But in the end, the car still wouldn't crank so we started pushing it into the garage. But then his phone rang and he had to answer it and said to me, Continue on. So I pushed the car into the garage by myself and thought I would die of a hernia but I didn't because between my skin and bones is alot of finely toned muscle and my arms are more like guns or something. So when he came back out, and I was leaning against the safely-in-the-garage car, I said, I may not know how to charge a battery, but I'm basically Superwoman, thank you very much. Who's your daddy now???
I didn't really say that. I just thought it, and wiped my sweaty armpits after I got done beating on my chest. He patted me on the back. And gave me a Ghirardelli caramel chocolate. Which made me his friend for life.
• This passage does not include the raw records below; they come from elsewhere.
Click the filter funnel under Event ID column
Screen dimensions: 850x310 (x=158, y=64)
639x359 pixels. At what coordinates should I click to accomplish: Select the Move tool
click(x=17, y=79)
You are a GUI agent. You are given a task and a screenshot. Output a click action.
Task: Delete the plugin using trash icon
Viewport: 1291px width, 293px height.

But, getting to my point...
Yesterday reminded me of my grandfather, who was a mechanic before he died.

That's Pawpaw on the right. He was pretty dang handsome.
 I like his rolled up sleeves.

Moma's dad. His name was Albert Walston. He loved black licorice and A&W root beers. He told me A&W named their company after him... get it? A&W? Same initials as his. I believed him for years. I was a teenager before I finally realized he was joking around.
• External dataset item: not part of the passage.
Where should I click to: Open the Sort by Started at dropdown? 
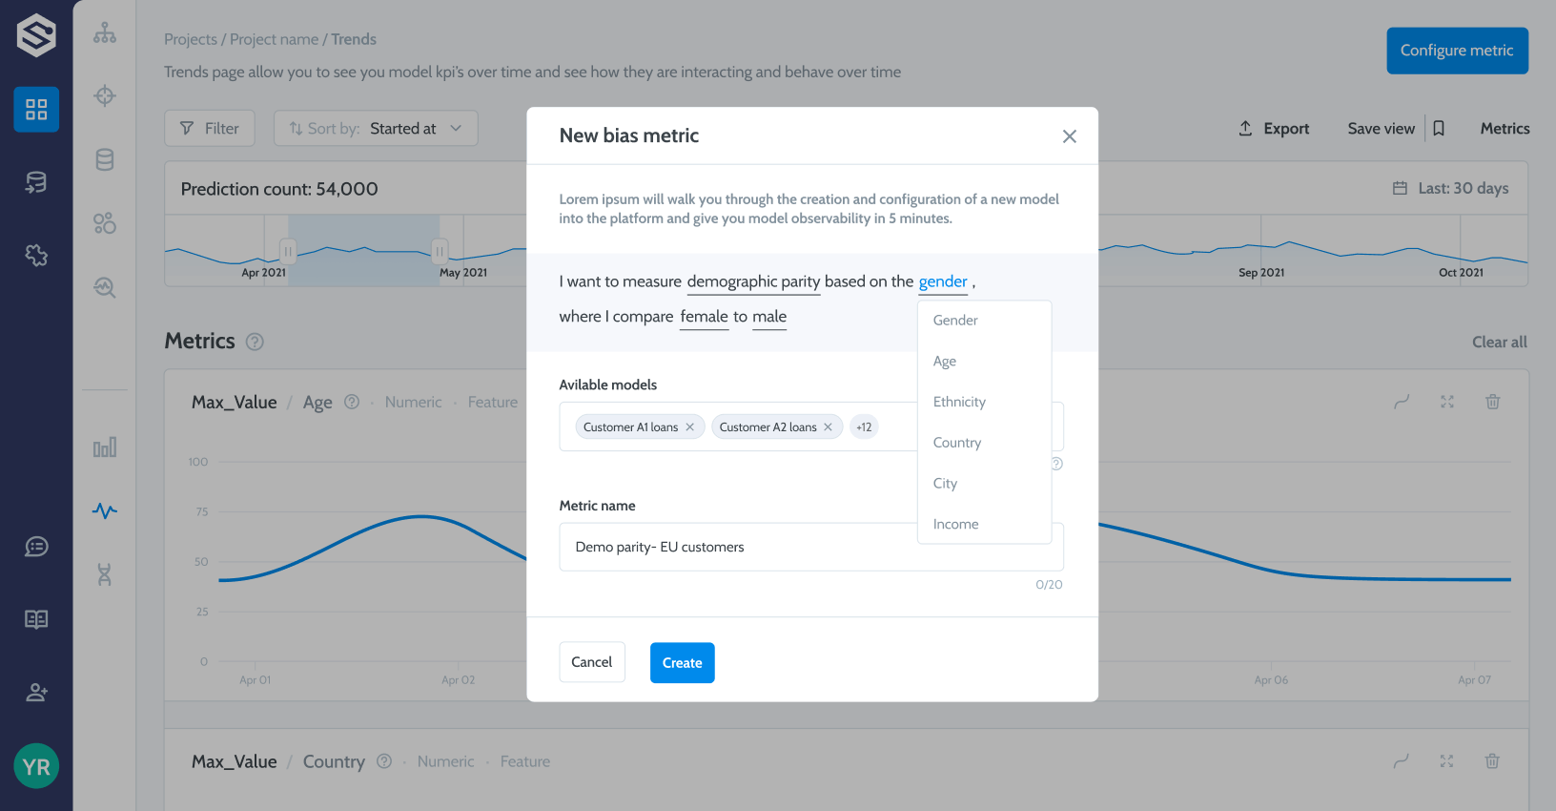[376, 129]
Pawpaw was playful. He took us for rides on his Cub Cadet riding lawn mower. He laughed when we ran head first into Granny's sparkling clean, sliding glass door. He had black under his fingernails all the time. He pushed us on the swing. He shared his licorice. He held us in his lap. He let us drink out of his cup. He sat us up on the big silver propane tank outside so we could pretend it was a submarine. But, his absolute favorite thing to do was to say, Pull my finger, then he'd fart on us. Then he'd laugh like a hyena. And we'd all scream and holler.
Pawpaw died when I was nine, and my last memory of him... is of him farting on Karen.
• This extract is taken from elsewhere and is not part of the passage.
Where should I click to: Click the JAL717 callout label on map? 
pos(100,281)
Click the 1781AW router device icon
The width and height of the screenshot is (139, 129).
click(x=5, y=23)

We had been visiting that day and it was time to go. I was in the back of the station wagon, sweating my guts out in the Texas summer heat. I looked through the back window and there was Pawpaw, asking Karen to pull his finger. She must've refused because then he grabbed her by the arms and swung her around on his back, and promptly farted on her. He laughed like a hyena. She screamed and hollered. And Granny said, Albert! You have to stop doing that! And he winked mischievously at me through the window like, I'll never stop. And I turned around in my seat knowing he really never would stop. And I grinned.
He died the next week of a massive heart attack, and I love that that is my last memory of him.
Him farting on Karen, winking at me, and hurting Granny's sense of propriety.

To this day, I want a yellow Cub Cadet riding lawn mower.
And to this day, the black Jelly Bellys are my favorite.
Because of him.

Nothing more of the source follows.